## BEGIN Given information

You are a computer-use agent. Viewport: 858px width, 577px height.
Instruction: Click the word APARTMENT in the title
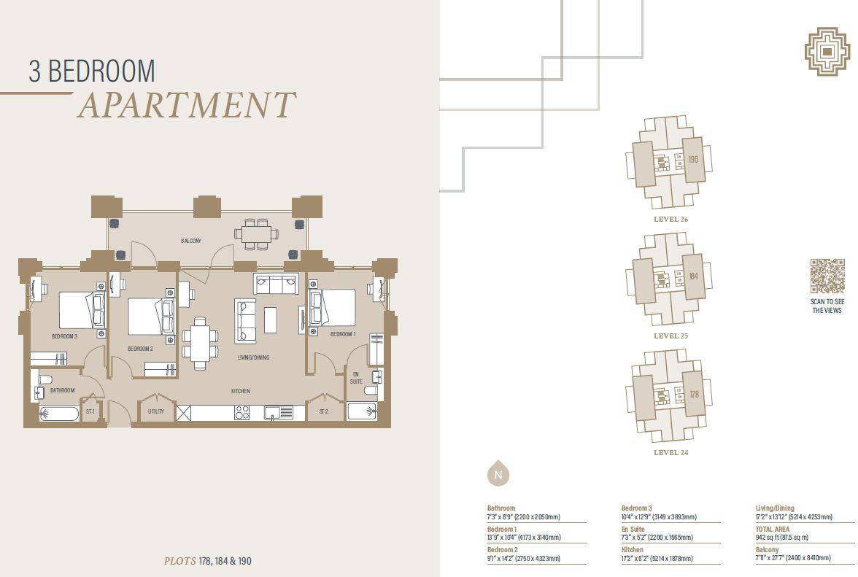(x=186, y=106)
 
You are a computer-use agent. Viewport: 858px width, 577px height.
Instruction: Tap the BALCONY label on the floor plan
(x=190, y=241)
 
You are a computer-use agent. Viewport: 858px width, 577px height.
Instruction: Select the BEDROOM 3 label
(x=64, y=336)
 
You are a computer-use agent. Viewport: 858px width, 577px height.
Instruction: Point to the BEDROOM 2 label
(x=140, y=349)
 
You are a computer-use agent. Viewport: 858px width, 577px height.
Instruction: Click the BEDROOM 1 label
(x=343, y=334)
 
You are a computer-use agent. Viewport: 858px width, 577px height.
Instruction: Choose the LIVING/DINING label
(x=253, y=357)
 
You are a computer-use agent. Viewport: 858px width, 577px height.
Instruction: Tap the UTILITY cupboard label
(x=156, y=411)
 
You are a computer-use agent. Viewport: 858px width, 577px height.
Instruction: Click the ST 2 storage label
(x=324, y=411)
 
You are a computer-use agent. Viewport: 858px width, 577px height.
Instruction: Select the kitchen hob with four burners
(x=241, y=412)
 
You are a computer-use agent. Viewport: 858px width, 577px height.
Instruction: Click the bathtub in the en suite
(x=362, y=412)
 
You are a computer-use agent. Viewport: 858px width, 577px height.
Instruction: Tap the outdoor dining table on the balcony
(x=256, y=233)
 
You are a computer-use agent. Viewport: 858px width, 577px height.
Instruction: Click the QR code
(x=827, y=276)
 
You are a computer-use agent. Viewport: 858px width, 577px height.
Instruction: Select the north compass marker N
(x=498, y=475)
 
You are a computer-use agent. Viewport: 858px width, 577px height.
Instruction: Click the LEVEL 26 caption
(x=670, y=220)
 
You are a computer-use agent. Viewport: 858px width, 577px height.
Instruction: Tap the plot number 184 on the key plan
(x=693, y=277)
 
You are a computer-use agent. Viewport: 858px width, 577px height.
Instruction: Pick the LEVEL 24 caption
(x=670, y=453)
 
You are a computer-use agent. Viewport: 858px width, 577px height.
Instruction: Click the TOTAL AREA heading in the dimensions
(x=772, y=529)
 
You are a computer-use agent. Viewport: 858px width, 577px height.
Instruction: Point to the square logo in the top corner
(x=827, y=52)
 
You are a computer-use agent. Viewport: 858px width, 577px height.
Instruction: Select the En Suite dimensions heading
(x=632, y=529)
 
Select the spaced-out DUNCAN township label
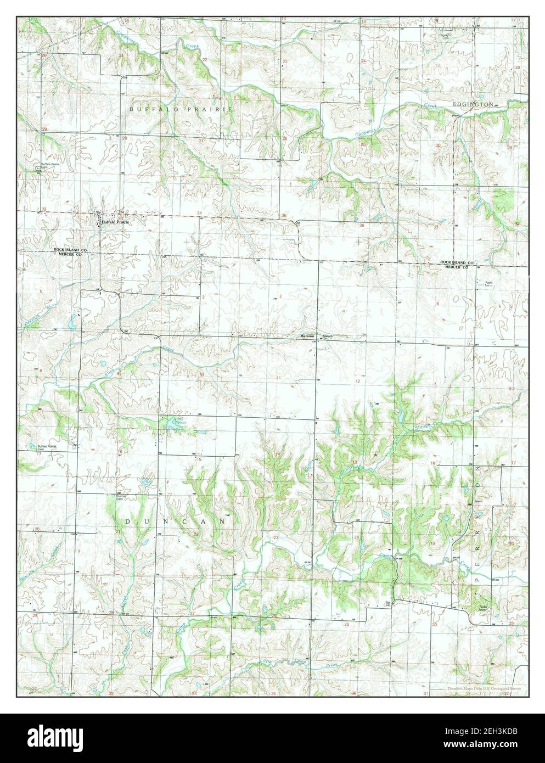pyautogui.click(x=175, y=520)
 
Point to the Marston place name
pyautogui.click(x=306, y=336)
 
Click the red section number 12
pyautogui.click(x=357, y=381)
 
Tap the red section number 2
pyautogui.click(x=280, y=296)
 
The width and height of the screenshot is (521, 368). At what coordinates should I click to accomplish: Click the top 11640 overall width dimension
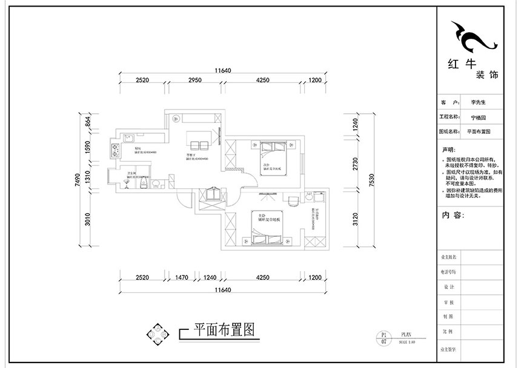[222, 71]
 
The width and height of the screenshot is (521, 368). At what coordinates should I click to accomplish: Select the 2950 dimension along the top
[194, 80]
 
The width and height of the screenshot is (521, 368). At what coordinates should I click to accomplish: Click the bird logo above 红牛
[474, 38]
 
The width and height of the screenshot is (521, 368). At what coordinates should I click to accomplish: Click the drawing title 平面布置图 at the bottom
[222, 330]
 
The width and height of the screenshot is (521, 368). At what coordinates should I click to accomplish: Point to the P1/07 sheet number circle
[382, 337]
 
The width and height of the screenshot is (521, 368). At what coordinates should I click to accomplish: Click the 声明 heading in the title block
[448, 148]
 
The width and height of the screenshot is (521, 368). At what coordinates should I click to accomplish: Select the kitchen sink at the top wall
[128, 139]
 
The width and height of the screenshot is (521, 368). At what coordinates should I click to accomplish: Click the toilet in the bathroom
[142, 183]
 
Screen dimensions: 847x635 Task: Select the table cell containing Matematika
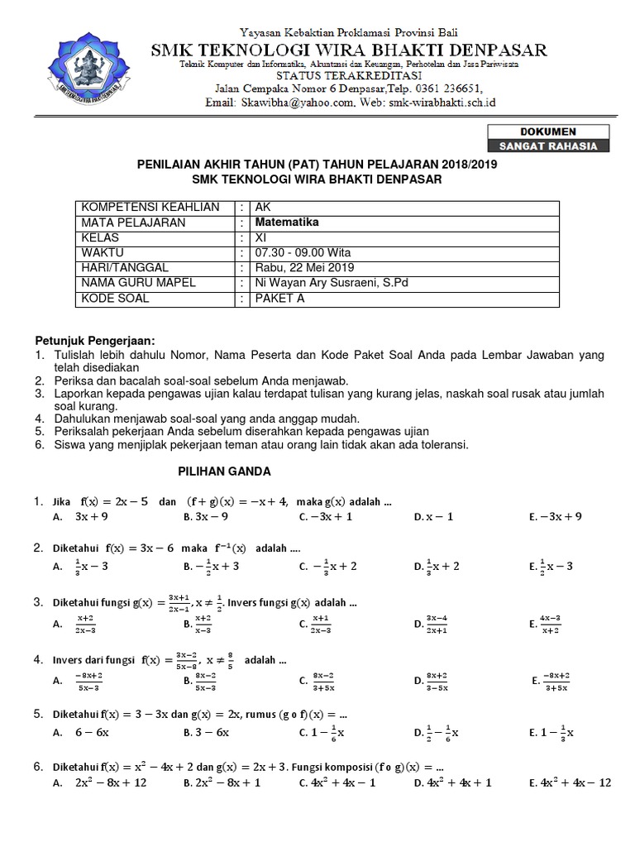click(x=286, y=223)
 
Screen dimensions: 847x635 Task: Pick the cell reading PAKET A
click(x=279, y=299)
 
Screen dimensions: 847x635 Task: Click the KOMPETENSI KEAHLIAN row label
click(x=150, y=208)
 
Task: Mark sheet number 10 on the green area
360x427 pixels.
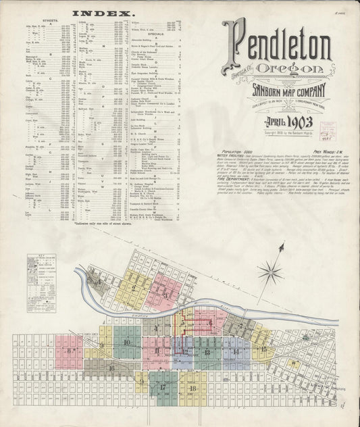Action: point(126,343)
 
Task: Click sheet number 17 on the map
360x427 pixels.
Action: point(162,386)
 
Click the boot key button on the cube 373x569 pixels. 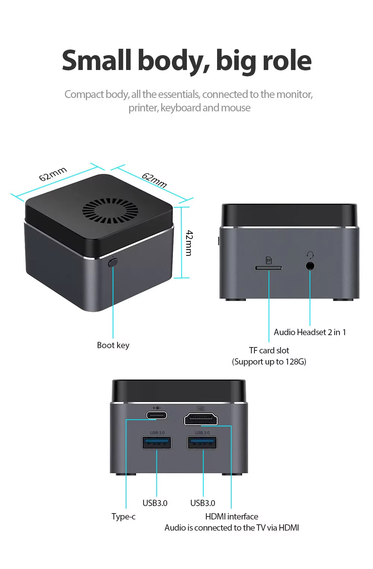point(113,262)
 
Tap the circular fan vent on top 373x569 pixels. point(110,211)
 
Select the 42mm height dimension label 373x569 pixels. point(189,243)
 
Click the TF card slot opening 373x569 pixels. point(269,268)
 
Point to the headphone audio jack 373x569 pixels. point(310,266)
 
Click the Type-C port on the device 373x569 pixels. point(157,415)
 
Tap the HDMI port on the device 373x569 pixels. point(201,419)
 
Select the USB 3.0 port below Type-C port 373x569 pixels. point(157,442)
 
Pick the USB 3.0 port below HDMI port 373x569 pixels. point(202,442)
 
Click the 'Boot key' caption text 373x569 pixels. point(113,345)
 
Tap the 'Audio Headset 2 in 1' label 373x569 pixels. point(310,332)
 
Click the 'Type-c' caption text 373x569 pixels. point(123,516)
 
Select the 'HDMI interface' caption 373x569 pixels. point(232,516)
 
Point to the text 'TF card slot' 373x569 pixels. point(269,350)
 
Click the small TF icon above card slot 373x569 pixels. point(269,260)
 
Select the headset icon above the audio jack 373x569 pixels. point(310,255)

## END Given information

**Stated exercise:** Reproduce the material above from its first line through the line containing "(x=241, y=412)", both included, substituting "tag" for "label" and leaving everything else unchanged. Omit the pictures.

**The reply:**
You are a computer-use agent. Viewport: 858px width, 577px height.
Instruction: Click the word APARTMENT in the title
(x=186, y=106)
 
You are a computer-use agent. Viewport: 858px width, 577px height.
Instruction: Tap the BALCONY tag on the floor plan
(x=190, y=241)
 
You are a computer-use agent. Viewport: 858px width, 577px height.
Instruction: Select the BEDROOM 3 tag
(x=64, y=336)
 
You are a computer-use agent. Viewport: 858px width, 577px height.
Instruction: Point to the BEDROOM 2 tag
(x=140, y=349)
 
You are a computer-use agent. Viewport: 858px width, 577px height.
Instruction: Click the BEDROOM 1 tag
(x=343, y=334)
 
You are a computer-use agent. Viewport: 858px width, 577px height.
Instruction: Choose the LIVING/DINING tag
(x=253, y=357)
 
You are a computer-use agent. Viewport: 858px width, 577px height.
Instruction: Tap the UTILITY cupboard tag
(x=156, y=411)
 
You are a computer-use agent. Viewport: 858px width, 577px height.
Instruction: Click the ST 2 storage tag
(x=324, y=411)
 
You are a computer-use agent. Viewport: 858px width, 577px height.
Instruction: Select the kitchen hob with four burners
(x=241, y=412)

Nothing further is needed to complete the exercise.